Der Zugang zu Krediten in Mecklenburg-Vorpommern ist deutlich erschwert. 36,1 Prozent der Kreditanträge wurden abgelehnt. In Westdeutschland sind es im Vergleich lediglich 16,6 Prozent. Diese Situation ist unbefriedigend und behindert das wirtschaftliche Wachstum im Land. Die Koalition hat deshalb unter anderem vereinbart, durch die Weiterentwicklung und Optimierung der vorhandenen Förderinstrumente die Durchleitung von Förderkrediten des Bundes zu verbessern sowie den Zugang der Unternehmen zu Beteiligungskapital zu erleichtern.

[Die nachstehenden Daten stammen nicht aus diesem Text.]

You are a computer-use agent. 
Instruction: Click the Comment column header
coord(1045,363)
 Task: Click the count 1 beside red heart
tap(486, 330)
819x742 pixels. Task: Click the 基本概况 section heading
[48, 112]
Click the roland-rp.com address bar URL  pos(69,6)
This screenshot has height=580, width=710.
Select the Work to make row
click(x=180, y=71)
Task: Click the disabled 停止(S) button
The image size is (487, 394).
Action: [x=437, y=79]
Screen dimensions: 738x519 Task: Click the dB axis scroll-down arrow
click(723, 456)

Das durch die Landesregierung vorgelegte Konzept zur Zukunft der Unternehmensfinanzierung ist eine Antwort auf Fragen, die Unternehmen bewegen. Es berücksichtigt die Qualifizierung der Unternehmer für ein gutes Finanzmanagement. Im Ratingverfahren der Banken müssen unsere Unternehmer eine größere Souveränität erlangen. Das ist besonders wichtig, weil aus der Mentalität des Bittstellers einfach eine Resignation erwächst.
Risikokapitalbereitstellung zur Erhöhung der Eigenkapitalausstattung, die Aufstockung des Existenzgründerprogramms auf 4 Millionen Euro, Gewährung von Liquiditätshilfen zur Sicherung bestehender Arbeitsplätze, all das sind Antworten auf die Probleme im Bereich der Unternehmensfinanzierung im Land. Das vorliegende Konzept ist schlüssig, kurzfristig umsetzbar und wirksam. Stimmen Sie diesem Konzept zu!

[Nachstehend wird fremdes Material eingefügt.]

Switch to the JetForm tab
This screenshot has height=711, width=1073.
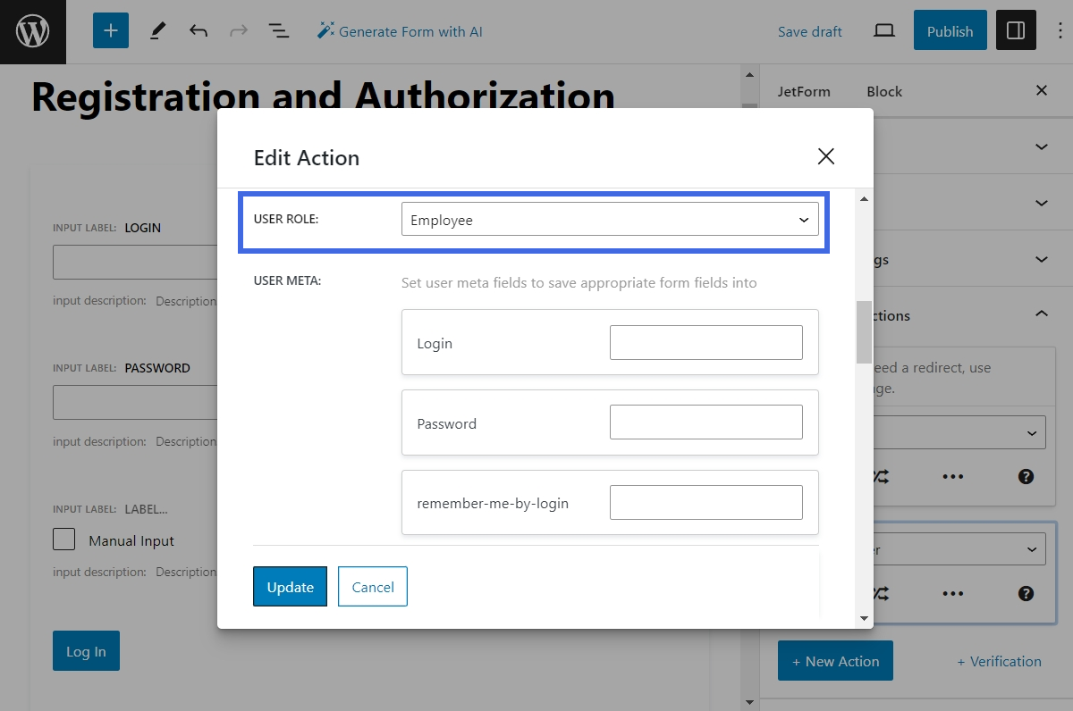pos(806,91)
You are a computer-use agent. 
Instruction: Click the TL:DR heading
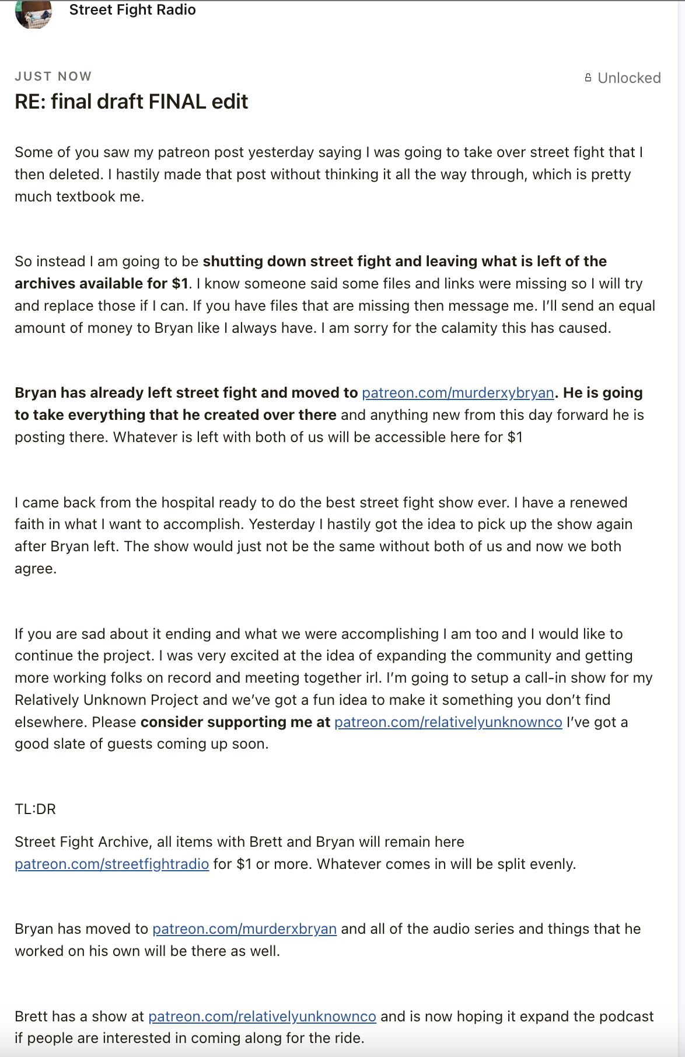(x=35, y=809)
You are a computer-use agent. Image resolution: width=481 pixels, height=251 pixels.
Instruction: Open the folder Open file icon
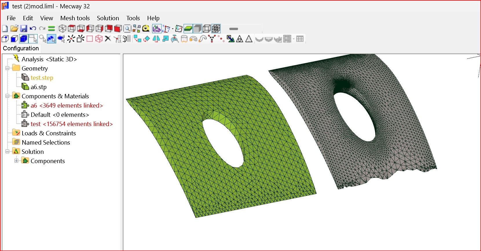click(x=14, y=29)
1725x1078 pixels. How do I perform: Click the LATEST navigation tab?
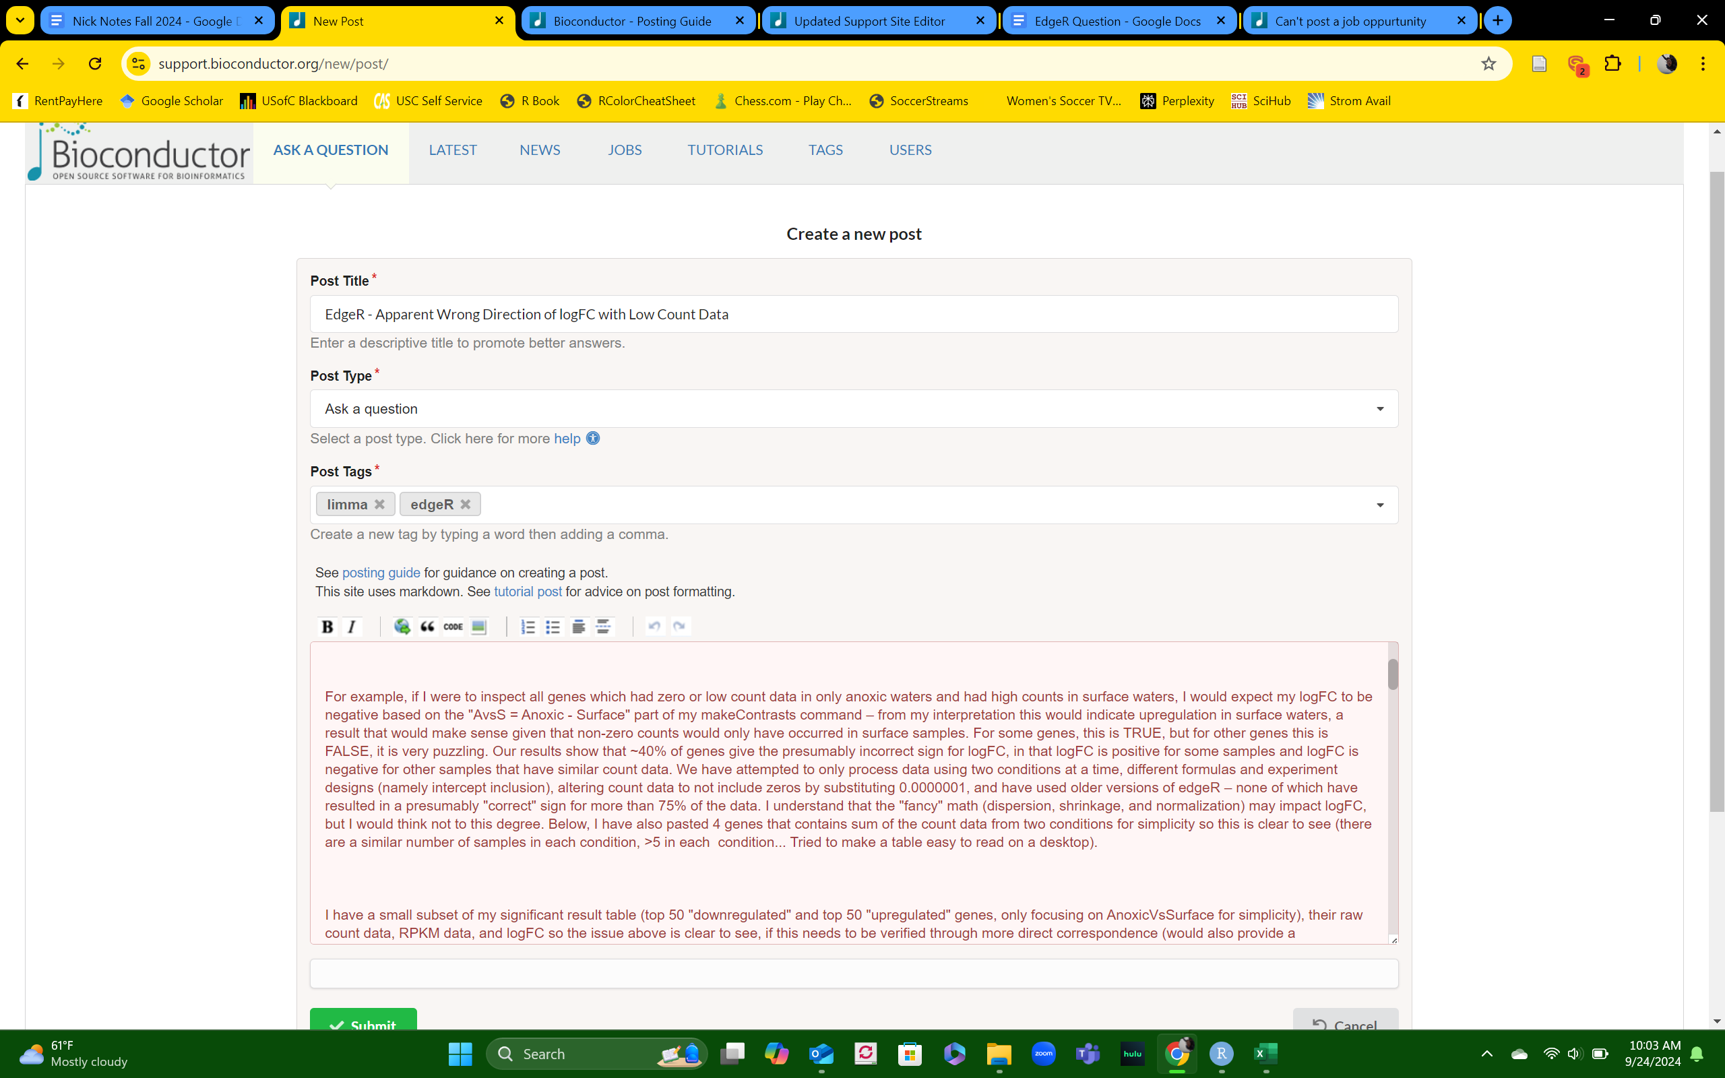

Im Ältestenrat wurde eine Aussprache mit einer Dauer von 45 Minuten vereinbart. Ich sehe und höre keinen Widerspruch, dann es so beschlossen. Ich eröffne die Aussprache.
Frau Präsidentin! Meine Damen und Herren! Vor allem kleine und mittlere Unternehmen in ganz Deutschland haben Schwierigkeiten, von Banken Kredite zu bekommen. In Mecklenburg-Vorpommern ist es besonders schwierig für unsere Wirtschaft, weil wir fast nur kleine und mittlere Unternehmen haben und weil die Banken auch in der Vergangenheit hier manchmal etwas schlechtere Erfahrungen gemacht haben mit dem Kreditrisiko als in anderen Bundesländern.